Small renaming for easier reading.

yohplala · Apr 17, 2024 · a082aab · a082aab
1 parent 1835a92
commit a082aab
Show file tree

Hide file tree

Showing 2 changed files with 145 additions and 44 deletions.
diff --git a/oups/aggstream/aggstream.py b/oups/aggstream/aggstream.py
@@ -10,7 +10,7 @@
 from dataclasses import dataclass
 from itertools import chain
 from multiprocessing import cpu_count
-from typing import Callable, Iterable, Optional, Tuple, Union
+from typing import Callable, Iterable, List, Optional, Tuple, Union
 
 from joblib import Parallel
 from joblib import delayed
@@ -528,6 +528,47 @@ def _iter_data(
                 )
 
 
+def _concat_agg_res(
+    agg_res_buffers: List[pDataFrame],
+    agg_res: pDataFrame,
+    append_last_res: bool,
+    index_name: str,
+):
+    """
+    Concat aggregation results with / without last row.
+
+    Parameters
+    ----------
+    agg_res_buffers : List[pDataFrame]
+        List of aggregation results to concatenate.
+    agg_res : pDataFrame
+        Last aggregation results (all rows from last iteration).
+    append_last_res : bool
+        If 'agg_res' should be appended to 'agg_res_buffer' and if 'bin_res'
+        should be appended to 'bin_res_buffers'.
+    index_name : str, default None
+        If a string, index name of dataframe resulting from aggregation with
+        this value, which will be enforced in written results.
+
+    Returns
+    -------
+    pDataFrame
+        List of aggregation results concatenated in a single DataFrame.
+
+    """
+    agg_res_list = [*agg_res_buffers, agg_res] if append_last_res else agg_res_buffers
+    # Make a copy when a single item, to not propagate the 'reset_index'
+    # to original 'agg_res'.
+    agg_res = pconcat(agg_res_list) if len(agg_res_list) > 1 else agg_res_list[0].copy(deep=False)
+    if index_name:
+        # In case 'by' is a callable, index may have no name, but user may have
+        # defined one with 'bin_on' parameter.
+        agg_res.index.name = index_name
+    # Keep group keys as a column before post-processing.
+    agg_res.reset_index(inplace=True)
+    return agg_res
+
+
 def _post_n_write_agg_chunks(
     agg_buffers: dict,
     append_last_res: bool,
@@ -558,11 +599,13 @@ def _post_n_write_agg_chunks(
         - agg_res_buffer : List[pDataFrame], list of chunks resulting from
           aggregation (pandas DataFrame), either from bins if only bins
           requested, or from snapshots if bins and snapshots requested.

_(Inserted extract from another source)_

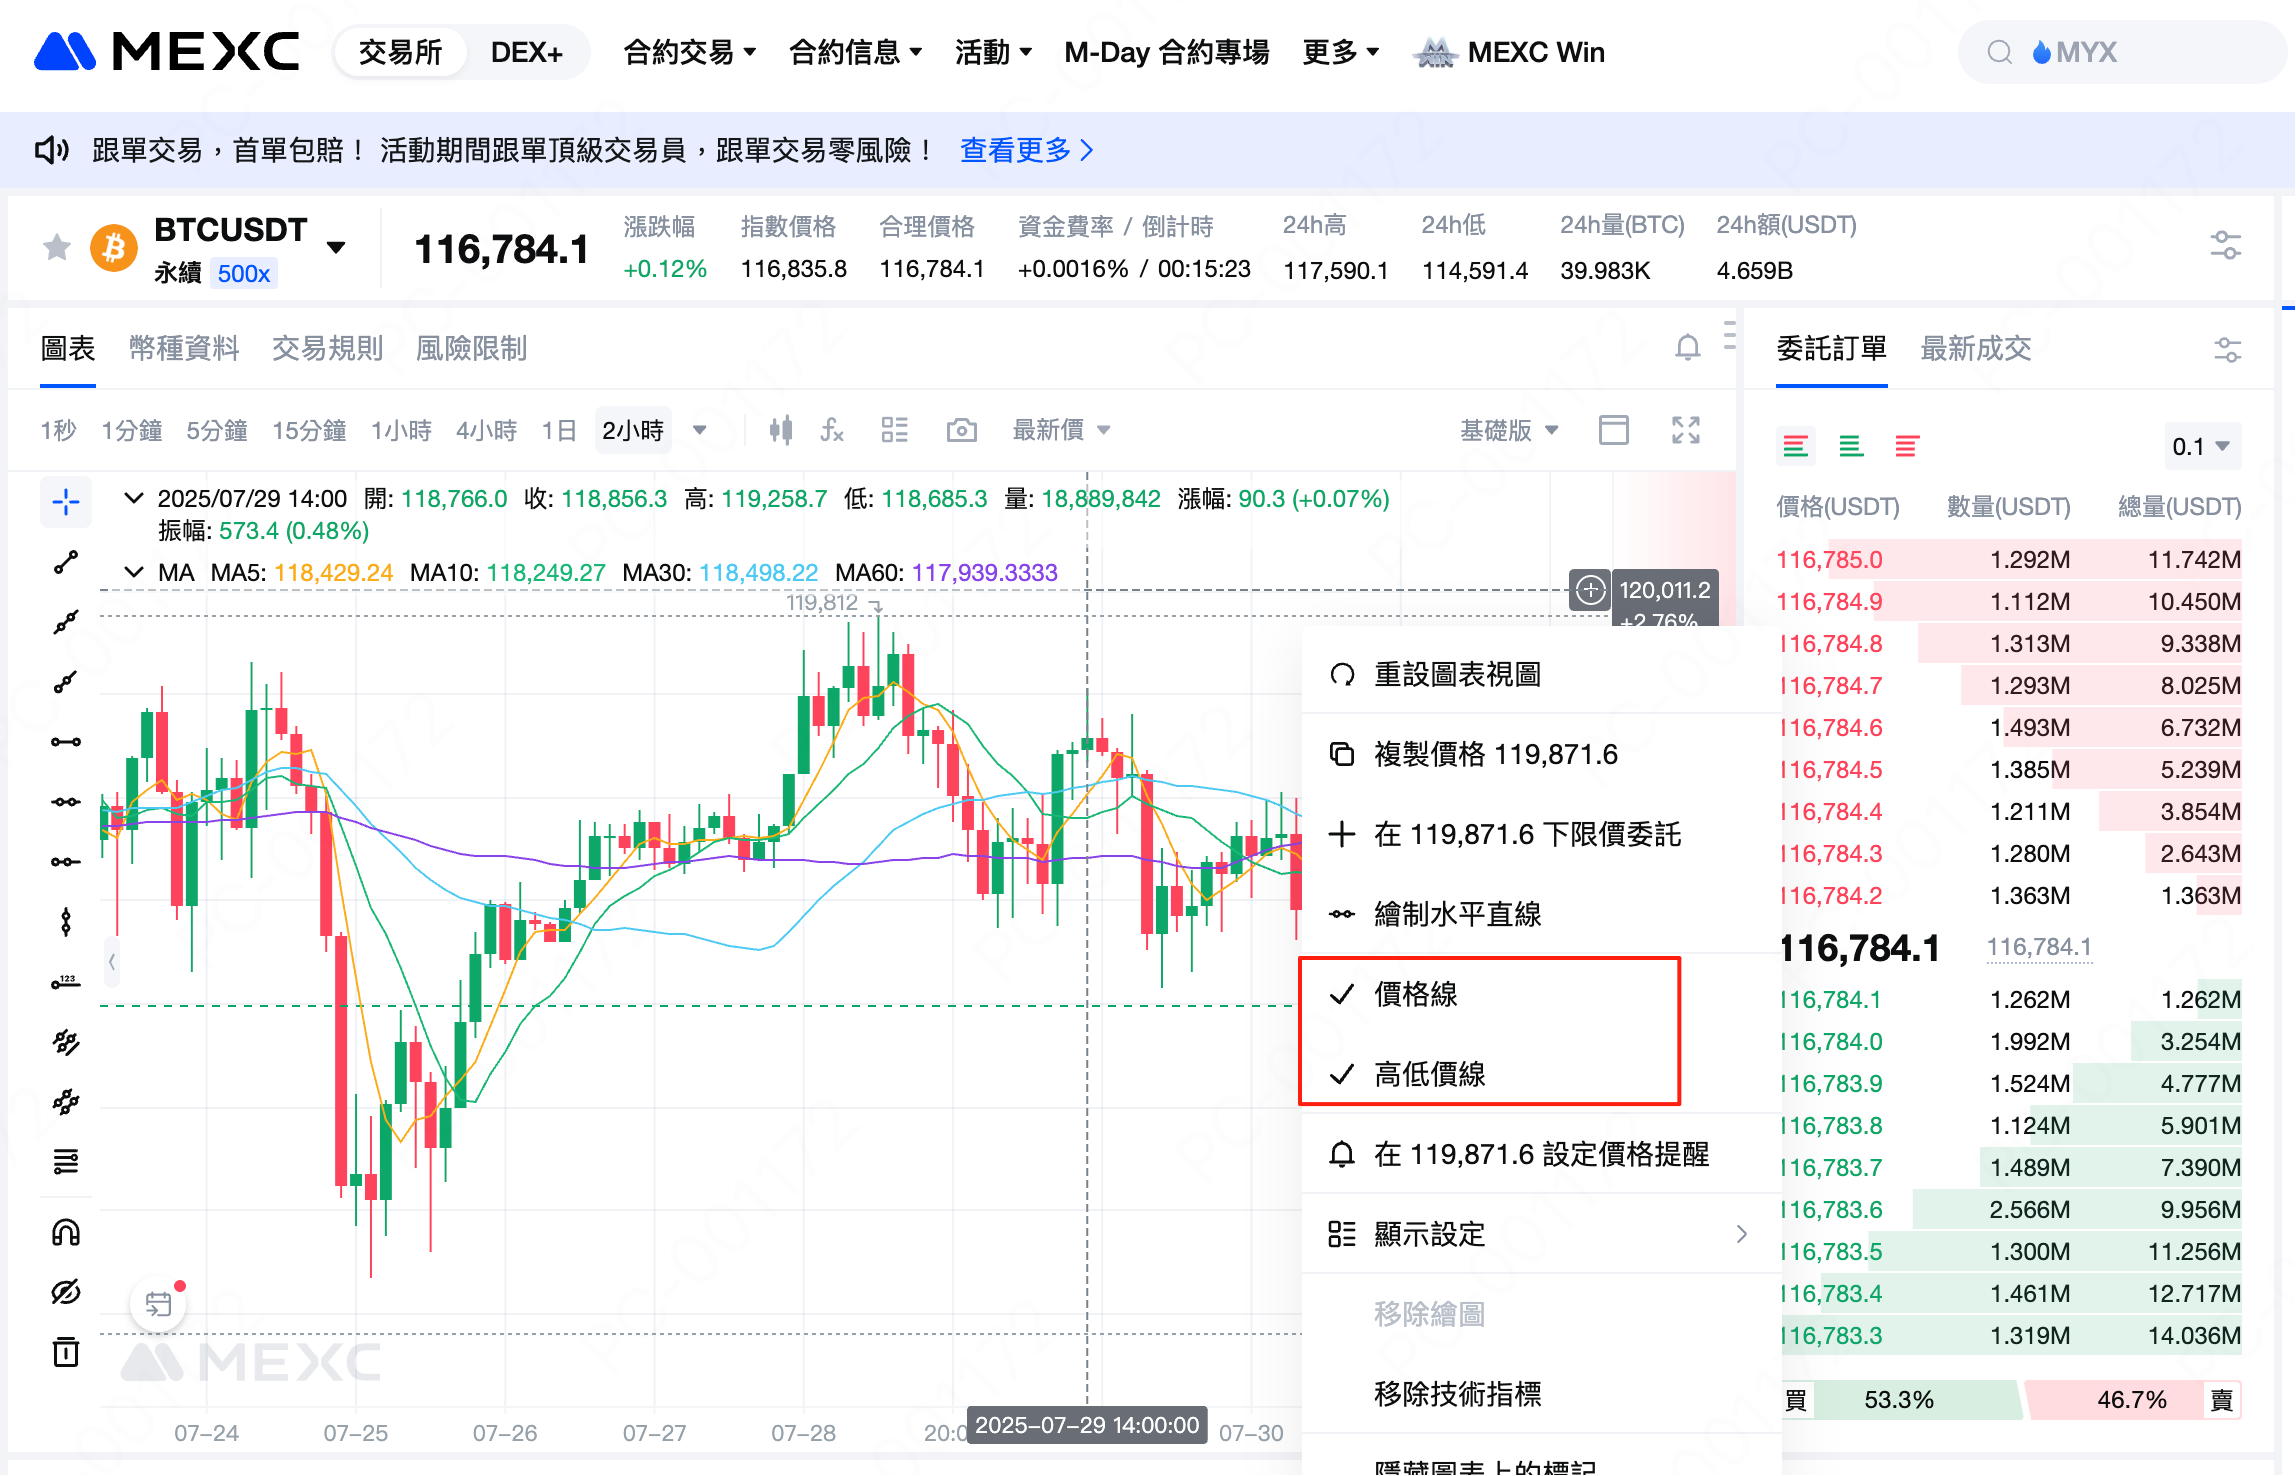Expand the 基礎版 chart version dropdown

[x=1508, y=430]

-          It is flushed here after writing
+          It contains 'agg_res' (last aggregation results),but without last
+          row. It is flushed here after writing
         - bin_res_buffer : List[pandas.DataFrame], list of bins resulting from
           aggregation (pandas dataframes), when bins and snapshots are
           requested.
-          It is flushed here after writing
+          It contains 'bin_res' (last aggregation results), but without last
+          row. It is flushed here after writing
         - post_buffer : dict, buffer to keep track of data that can be
           processed during previous iterations. This pointer should not be
           re-initialized in 'post' or data from previous iterations will be
@@ -628,42 +671,16 @@ def _post_n_write_agg_chunks(
             write_metadata(pf=store[key].pf, md_key=key)
         return
     # Concat list of aggregation results.
-    # TODO: factorize these 2 x 5 rows of code below, for bin res and snap res ...
-    # 'agg_res_buffer'
-    agg_res_buffer = (
-        [*agg_buffers[KEY_AGG_RES_BUFFER], agg_res]

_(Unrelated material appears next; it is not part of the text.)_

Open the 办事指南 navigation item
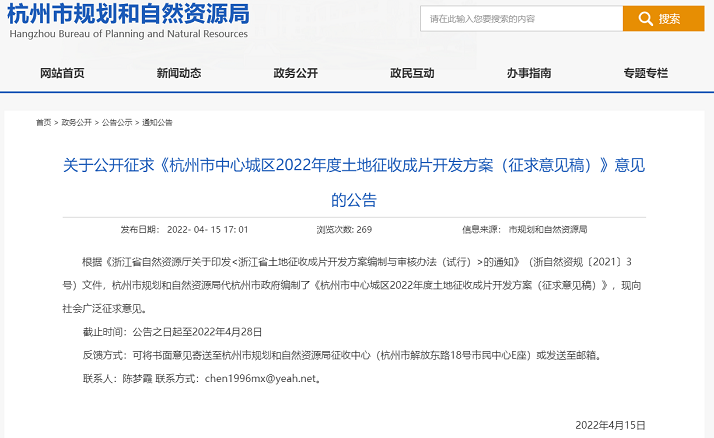This screenshot has width=714, height=438. [x=528, y=73]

-        if append_last_res
-        else agg_buffers[KEY_AGG_RES_BUFFER]
-    )
-    # Make a copy when a single item, to not propagate the 'reset_index'
-    # to original 'agg_res'.
-    agg_res = (
-        pconcat(agg_res_buffer) if len(agg_res_buffer) > 1 else agg_res_buffer[0].copy(deep=False)
-    )
-    if index_name:
-        # In case 'by' is a callable, index may have no name, but user may have
-        # defined one with 'bin_on' parameter.
-        agg_res.index.name = index_name
-    # Keep group keys as a column before post-processing.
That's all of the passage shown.